Stored items:
------------------------------
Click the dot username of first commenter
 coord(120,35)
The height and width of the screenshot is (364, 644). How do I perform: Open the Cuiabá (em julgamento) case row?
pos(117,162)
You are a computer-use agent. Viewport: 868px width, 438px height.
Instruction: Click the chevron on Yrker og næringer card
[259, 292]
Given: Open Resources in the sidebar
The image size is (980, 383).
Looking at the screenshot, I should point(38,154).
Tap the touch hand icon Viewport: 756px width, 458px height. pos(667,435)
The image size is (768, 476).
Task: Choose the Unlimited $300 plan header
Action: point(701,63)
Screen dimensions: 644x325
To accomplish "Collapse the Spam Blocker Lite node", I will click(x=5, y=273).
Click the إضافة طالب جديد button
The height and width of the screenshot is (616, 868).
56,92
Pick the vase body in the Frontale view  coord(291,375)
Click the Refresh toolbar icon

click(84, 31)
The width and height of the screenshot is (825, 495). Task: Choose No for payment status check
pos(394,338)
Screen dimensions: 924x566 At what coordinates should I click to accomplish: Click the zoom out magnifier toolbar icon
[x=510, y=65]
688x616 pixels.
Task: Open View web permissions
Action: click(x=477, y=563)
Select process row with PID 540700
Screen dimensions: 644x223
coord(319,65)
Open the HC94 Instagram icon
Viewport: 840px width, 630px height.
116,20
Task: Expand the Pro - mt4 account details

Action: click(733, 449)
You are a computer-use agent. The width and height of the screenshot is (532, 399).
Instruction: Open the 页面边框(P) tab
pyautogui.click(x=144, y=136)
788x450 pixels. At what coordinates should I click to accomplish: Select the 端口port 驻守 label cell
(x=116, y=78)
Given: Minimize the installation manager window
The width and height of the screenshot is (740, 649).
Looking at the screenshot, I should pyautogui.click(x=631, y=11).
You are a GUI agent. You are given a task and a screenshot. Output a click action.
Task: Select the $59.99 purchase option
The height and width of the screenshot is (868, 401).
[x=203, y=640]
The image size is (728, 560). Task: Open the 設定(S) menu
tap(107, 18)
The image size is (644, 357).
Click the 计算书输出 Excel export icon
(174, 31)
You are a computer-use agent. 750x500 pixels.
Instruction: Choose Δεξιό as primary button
------------------------------
Would you reproduce all of the data exactly, without a single alteration?

Click the dot username of first commenter
 coord(120,35)
The height and width of the screenshot is (364, 644). How do I perform: Open the Cuiabá (em julgamento) case row?
pos(117,162)
You are a computer-use agent. Viewport: 868px width, 438px height.
Instruction: Click the chevron on Yrker og næringer card
[259, 292]
Given: Open Resources in the sidebar
The image size is (980, 383).
Looking at the screenshot, I should point(38,154).
Tap the touch hand icon Viewport: 756px width, 458px height. pos(667,435)
The image size is (768, 476).
Task: Choose the Unlimited $300 plan header
Action: point(701,63)
Screen dimensions: 644x325
To accomplish "Collapse the Spam Blocker Lite node", I will click(x=5, y=273).
Click the إضافة طالب جديد button
The height and width of the screenshot is (616, 868).
56,92
Pick the vase body in the Frontale view  coord(291,375)
Click the Refresh toolbar icon

click(84, 31)
The width and height of the screenshot is (825, 495). Task: Choose No for payment status check
pos(394,338)
Screen dimensions: 924x566 At what coordinates should I click to accomplish: Click the zoom out magnifier toolbar icon
[x=510, y=65]
688x616 pixels.
Task: Open View web permissions
Action: click(x=477, y=563)
Select process row with PID 540700
Screen dimensions: 644x223
coord(319,65)
Open the HC94 Instagram icon
Viewport: 840px width, 630px height.
116,20
Task: Expand the Pro - mt4 account details

Action: click(733, 449)
You are a computer-use agent. The width and height of the screenshot is (532, 399).
Instruction: Open the 页面边框(P) tab
pyautogui.click(x=144, y=136)
788x450 pixels. At what coordinates should I click to accomplish: Select the 端口port 驻守 label cell
(x=116, y=78)
Given: Minimize the installation manager window
The width and height of the screenshot is (740, 649).
Looking at the screenshot, I should pyautogui.click(x=631, y=11).
You are a GUI agent. You are given a task and a screenshot. Output a click action.
Task: Select the $59.99 purchase option
The height and width of the screenshot is (868, 401).
[x=203, y=640]
The image size is (728, 560). Task: Open the 設定(S) menu
tap(107, 18)
The image size is (644, 357).
Click the 计算书输出 Excel export icon
(174, 31)
You are a computer-use agent. 750x500 pixels.
Instruction: Choose Δεξιό as primary button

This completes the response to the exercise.